# Neural Machine Translation

- Input is a sentence (sequence) in English 
- Output is the corresponding sequence in German
- Encoder Decoder models with a Deep Bidirectional LSTM

# TODO

1. Implement attention
2. Gradient clipping
2. Comment CODE!!
4. GRU CELL

TRAINING with BIGGER DATASET (so far trained only with 60 sentence and it was working)

## Import needed libraries

In [1]:
import tensorflow as tf
import numpy as np

import src.text_processing as text_processing
import src.dictionary as dictionary
import src.neural_network as neural_network

# Update python files
%load_ext autoreload
%autoreload 2

  from ._conv import register_converters as _register_converters


## Data processing

### Read dataset

In [2]:
# Read file containing english and german translations
data = text_processing.load_doc("./dataset/ENG_to_GER.txt")

# Split data into english and german
english_sentences, german_sentences = text_processing.prepare_data(data)

# Check and print number of sentences from one language to the other
assert(len(english_sentences) == len(german_sentences))
print(english_sentences.shape)

# Example of sentence with translation
print(english_sentences[18])
print(german_sentences[18])

(500,)
['i', 'know']
['ich', 'weiß']


### Split dataset (training + validation)

In [3]:
# Split percentage of training and validation
split_percentage = 0.8

# Count how many samples into training dataset
total_dataset = len(english_sentences)
train_dataset = int(total_dataset * split_percentage)

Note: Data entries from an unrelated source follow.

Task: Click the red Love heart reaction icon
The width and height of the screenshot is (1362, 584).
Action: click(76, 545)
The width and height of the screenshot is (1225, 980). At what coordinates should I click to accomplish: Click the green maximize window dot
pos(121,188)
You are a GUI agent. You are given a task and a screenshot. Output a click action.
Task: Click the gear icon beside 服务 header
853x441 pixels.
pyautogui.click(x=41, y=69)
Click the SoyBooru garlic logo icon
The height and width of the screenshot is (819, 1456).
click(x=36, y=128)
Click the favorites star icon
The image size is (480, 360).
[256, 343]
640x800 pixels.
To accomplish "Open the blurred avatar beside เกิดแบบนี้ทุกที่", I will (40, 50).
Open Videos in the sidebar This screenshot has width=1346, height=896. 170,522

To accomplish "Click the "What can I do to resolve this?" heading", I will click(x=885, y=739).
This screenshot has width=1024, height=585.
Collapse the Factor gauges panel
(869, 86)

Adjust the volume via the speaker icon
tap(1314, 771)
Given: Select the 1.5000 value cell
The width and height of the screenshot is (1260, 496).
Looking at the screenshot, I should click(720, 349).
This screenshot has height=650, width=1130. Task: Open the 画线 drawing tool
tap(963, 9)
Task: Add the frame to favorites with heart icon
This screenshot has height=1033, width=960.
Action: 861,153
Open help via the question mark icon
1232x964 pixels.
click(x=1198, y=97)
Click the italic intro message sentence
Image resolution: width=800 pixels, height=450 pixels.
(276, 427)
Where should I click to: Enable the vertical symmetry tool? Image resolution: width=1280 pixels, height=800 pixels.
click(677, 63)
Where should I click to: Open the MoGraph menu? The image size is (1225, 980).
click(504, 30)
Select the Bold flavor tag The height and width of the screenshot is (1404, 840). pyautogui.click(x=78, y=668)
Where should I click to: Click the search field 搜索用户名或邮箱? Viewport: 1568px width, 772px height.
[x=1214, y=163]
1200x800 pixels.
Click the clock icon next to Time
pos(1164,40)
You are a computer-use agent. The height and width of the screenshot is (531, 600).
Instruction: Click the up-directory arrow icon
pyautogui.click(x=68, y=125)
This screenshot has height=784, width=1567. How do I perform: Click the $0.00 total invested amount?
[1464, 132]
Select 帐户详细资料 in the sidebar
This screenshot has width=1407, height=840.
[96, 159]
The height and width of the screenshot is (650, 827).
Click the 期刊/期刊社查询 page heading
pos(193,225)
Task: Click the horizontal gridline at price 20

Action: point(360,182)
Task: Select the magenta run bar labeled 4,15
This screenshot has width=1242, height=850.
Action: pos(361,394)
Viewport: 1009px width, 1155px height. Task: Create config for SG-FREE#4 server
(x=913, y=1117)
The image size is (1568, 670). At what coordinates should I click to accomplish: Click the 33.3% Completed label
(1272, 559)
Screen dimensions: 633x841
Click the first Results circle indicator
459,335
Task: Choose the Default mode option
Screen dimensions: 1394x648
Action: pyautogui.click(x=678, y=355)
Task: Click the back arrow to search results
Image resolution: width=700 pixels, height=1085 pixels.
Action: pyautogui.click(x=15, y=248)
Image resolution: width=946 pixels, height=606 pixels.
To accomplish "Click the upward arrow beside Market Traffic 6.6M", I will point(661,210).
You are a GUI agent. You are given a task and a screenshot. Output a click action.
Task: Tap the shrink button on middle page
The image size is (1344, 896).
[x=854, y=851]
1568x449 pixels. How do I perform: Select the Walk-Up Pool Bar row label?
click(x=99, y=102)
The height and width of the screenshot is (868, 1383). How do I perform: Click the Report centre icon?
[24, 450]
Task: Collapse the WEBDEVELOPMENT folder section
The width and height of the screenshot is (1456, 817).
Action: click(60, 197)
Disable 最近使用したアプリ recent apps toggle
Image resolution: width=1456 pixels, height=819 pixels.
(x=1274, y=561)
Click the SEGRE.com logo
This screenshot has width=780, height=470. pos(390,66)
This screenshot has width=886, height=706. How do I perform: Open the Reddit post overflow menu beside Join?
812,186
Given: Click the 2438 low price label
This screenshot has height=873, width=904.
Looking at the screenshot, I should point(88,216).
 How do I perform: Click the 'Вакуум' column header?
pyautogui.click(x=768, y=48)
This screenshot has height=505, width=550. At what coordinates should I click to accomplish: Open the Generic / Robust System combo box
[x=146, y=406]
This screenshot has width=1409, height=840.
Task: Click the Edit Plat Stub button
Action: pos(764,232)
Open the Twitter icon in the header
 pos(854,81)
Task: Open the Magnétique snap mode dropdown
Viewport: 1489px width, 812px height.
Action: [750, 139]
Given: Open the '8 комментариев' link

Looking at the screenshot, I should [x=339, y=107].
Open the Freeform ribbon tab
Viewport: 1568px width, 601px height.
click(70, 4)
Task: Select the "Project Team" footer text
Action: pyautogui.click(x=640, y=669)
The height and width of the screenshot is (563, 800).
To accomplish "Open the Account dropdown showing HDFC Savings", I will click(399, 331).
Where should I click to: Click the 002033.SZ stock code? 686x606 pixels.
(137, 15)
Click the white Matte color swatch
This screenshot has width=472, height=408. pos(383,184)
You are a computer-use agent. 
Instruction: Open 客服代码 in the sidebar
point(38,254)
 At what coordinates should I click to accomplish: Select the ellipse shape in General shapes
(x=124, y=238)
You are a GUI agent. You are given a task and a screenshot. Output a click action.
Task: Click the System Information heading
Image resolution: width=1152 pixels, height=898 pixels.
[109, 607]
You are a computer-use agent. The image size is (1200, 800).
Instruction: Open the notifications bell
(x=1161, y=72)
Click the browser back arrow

# Set random seed to have always same training and validation split
np.random.seed(42)
train_indices = np.random.choice(total_dataset, train_dataset, replace=False)

# Get training data for the two languages
training_english = english_sentences[train_indices]
training_german = german_sentences[train_indices]

# Get validation data
validation_english = np.delete(english_sentences, train_indices)
validation_german = np.delete(german_sentences, train_indices)

print("Training samples: " + str(training_english.shape[0]))
print("Validation samples: " + str(validation_english.shape[0]))

# Reset seed for randomness
np.random.seed()

Training samples: 400
Validation samples: 100


### Create dictionaries for the two languages

In [4]:
# Calculate longest sentence in the two languages
english_max_length = text_processing.max_length_sentence(training_english)
german_max_length = text_processing.max_length_sentence(training_german) + 2  # + 2 because of <START> and <END> the beginning

print("Longest sentence in English has " + str(english_max_length) + " tokens.")
print("Longest sentence in German has " + str(german_max_length) + " tokens.")
print()

# Create dictionaries
english_dictionary = dictionary.LanguageDictionary(training_english, english_max_length)
german_dictionary = dictionary.LanguageDictionary(training_german, german_max_length)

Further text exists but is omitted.